News agency rejects charges of biased coverage,
says it reverted to use of ‘original set’ of images once cropping discovered
An image, left, of an IDF soldier being attacked by passengers on the Mavi Marmara ship, with a passenger’s knife, the hand of a wounded soldier and a pool of blood cropped out. Image, right, of an IDF soldier being attacked on the Mavi Marmara.
By Natasha Mozgovaya
The Reuters news agency has been accused of removing images of activists wielding weapons and bloodied and wounded Israeli naval commandos from photographs taken on board a ship headed for Gaza during deadly clashes last week.
Nine people were killed and dozens others, among them Israel Defense Forces soldiers, were hurt when the clashes erupted as IDF troops tried to board the Mavi Marmara ship in order to prevent it reaching its destination in Gaza.
The ship was one of six vessels that made up the “Freedom Flotilla,” a convoy carrying aid that set out from Turkey in an attempt to break Israel’s blockade on the Gaza Strip. Five of the boats in the convoy were boarded by IDF troops without incident, while passengers on the sixth fought the troops as they came onboard. All six boats were towed by the Israel Navy to the Israeli port city of Ashdod.

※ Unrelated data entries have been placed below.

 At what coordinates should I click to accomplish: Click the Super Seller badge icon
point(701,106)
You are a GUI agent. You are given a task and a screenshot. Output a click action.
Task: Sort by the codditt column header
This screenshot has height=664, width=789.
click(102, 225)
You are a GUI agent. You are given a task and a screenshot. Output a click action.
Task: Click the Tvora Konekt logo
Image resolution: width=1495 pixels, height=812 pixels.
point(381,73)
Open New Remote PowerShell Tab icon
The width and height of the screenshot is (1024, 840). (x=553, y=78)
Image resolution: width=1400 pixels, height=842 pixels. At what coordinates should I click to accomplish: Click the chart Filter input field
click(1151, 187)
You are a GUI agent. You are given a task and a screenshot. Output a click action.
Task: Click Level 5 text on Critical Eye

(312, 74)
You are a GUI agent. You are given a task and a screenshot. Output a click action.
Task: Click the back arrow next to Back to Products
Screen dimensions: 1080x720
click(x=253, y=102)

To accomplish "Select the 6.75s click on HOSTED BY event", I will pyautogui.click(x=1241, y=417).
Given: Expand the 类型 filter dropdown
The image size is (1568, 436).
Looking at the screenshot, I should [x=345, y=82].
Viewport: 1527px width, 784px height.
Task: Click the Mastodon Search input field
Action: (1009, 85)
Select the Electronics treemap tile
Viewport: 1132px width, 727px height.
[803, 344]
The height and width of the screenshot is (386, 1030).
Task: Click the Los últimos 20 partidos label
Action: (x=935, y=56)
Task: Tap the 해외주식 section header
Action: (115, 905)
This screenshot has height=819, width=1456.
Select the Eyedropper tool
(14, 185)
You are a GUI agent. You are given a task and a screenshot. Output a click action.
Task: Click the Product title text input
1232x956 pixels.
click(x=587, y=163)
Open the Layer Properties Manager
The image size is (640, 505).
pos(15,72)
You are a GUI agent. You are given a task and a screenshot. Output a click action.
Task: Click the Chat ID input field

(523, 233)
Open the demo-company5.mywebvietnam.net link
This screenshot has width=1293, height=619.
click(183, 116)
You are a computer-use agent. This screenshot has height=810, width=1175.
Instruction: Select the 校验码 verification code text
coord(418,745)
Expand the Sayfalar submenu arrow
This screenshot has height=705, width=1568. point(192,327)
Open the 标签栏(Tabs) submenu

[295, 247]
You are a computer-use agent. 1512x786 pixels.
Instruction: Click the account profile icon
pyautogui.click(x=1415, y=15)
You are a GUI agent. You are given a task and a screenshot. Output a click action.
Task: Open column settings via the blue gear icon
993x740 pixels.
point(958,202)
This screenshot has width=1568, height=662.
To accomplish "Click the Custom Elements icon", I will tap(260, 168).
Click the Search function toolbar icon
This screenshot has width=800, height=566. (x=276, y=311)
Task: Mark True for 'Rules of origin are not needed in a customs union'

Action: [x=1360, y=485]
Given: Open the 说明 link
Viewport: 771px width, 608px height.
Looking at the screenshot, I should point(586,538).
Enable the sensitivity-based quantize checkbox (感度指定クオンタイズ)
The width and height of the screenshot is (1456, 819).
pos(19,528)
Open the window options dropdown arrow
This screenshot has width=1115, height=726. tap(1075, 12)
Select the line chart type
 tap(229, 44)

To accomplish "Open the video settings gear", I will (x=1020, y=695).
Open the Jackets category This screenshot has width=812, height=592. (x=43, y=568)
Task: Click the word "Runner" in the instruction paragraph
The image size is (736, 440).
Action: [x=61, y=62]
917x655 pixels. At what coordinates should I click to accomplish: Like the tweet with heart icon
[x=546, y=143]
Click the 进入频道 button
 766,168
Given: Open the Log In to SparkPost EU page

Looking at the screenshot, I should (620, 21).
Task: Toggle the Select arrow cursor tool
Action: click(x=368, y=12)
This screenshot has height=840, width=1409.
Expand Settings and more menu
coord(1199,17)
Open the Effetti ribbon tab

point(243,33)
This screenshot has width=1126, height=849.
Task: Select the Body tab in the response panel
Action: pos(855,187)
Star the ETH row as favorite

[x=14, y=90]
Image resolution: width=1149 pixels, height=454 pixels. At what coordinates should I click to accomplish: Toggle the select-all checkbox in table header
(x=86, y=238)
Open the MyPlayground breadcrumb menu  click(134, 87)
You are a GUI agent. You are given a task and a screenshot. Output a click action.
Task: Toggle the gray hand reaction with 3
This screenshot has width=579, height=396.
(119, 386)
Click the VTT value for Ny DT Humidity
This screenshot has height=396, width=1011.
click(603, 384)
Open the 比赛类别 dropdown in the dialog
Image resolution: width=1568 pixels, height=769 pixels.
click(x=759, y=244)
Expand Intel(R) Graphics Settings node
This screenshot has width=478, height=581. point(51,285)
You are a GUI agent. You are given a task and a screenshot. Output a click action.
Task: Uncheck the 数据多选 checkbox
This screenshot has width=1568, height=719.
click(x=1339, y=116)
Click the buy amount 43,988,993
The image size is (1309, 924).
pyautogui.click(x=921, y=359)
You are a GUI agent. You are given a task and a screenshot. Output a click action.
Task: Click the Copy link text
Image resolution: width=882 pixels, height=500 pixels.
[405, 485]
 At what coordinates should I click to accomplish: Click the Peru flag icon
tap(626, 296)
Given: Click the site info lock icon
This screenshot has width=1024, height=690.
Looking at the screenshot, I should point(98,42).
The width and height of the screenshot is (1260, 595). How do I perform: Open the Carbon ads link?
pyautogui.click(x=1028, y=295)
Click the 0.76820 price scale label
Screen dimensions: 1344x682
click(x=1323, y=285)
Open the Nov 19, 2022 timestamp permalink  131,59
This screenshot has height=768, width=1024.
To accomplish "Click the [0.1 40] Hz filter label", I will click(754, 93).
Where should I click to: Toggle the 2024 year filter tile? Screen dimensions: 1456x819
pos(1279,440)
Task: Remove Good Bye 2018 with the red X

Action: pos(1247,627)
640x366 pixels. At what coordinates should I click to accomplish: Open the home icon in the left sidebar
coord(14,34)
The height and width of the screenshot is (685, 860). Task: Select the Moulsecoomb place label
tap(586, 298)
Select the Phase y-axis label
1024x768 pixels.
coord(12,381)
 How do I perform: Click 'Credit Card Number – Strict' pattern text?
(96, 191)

Reuters on Monday rejected accusations of biased coverage, adding that it had reverted to the use of “the original set” of images, once the organization realized that the photographs it had published had been cropped.
A Reuters spokesman told Haaretz: “Reuters is committed to an accurate and impartial reporting. All images that pass over our wire follow a strict editorial evaluation and selection process.
“The images in question were made available in Istanbul in following normal editorial practice were prepared for dissemination which included cropping at the edges. When we realized that the dagger was inadvertently cropped from the images Reuters immediately moved to the original set as well.”
This is not the first time that Reuters has been criticized for images that appear to be biased against Israel. During the Second Lebanon War in 2006, the news agency admitted that one of its pictures of destruction caused by Israel’s bombing of Beirut had been altered with a computer graphics program.
Political commentator Tom Gross told Haaretz that “this isn’t the first time Reuters had been caught altering photos to make them less sympathetic to Israel. They did so, for example, in the 2006 Lebanon war.”
“Everyone makes mistakes, including journalists, but every time Reuters says it makes a mistake, it does so to Israel’s detriment, and this looks suspiciously like a deliberate pattern.”
“The father of Julius Reuter – the German Jew who founded Reuters – was a rabbi. He must be turning in his grave at how Reuters if helping to stir up delegtimization against the Jewish state.”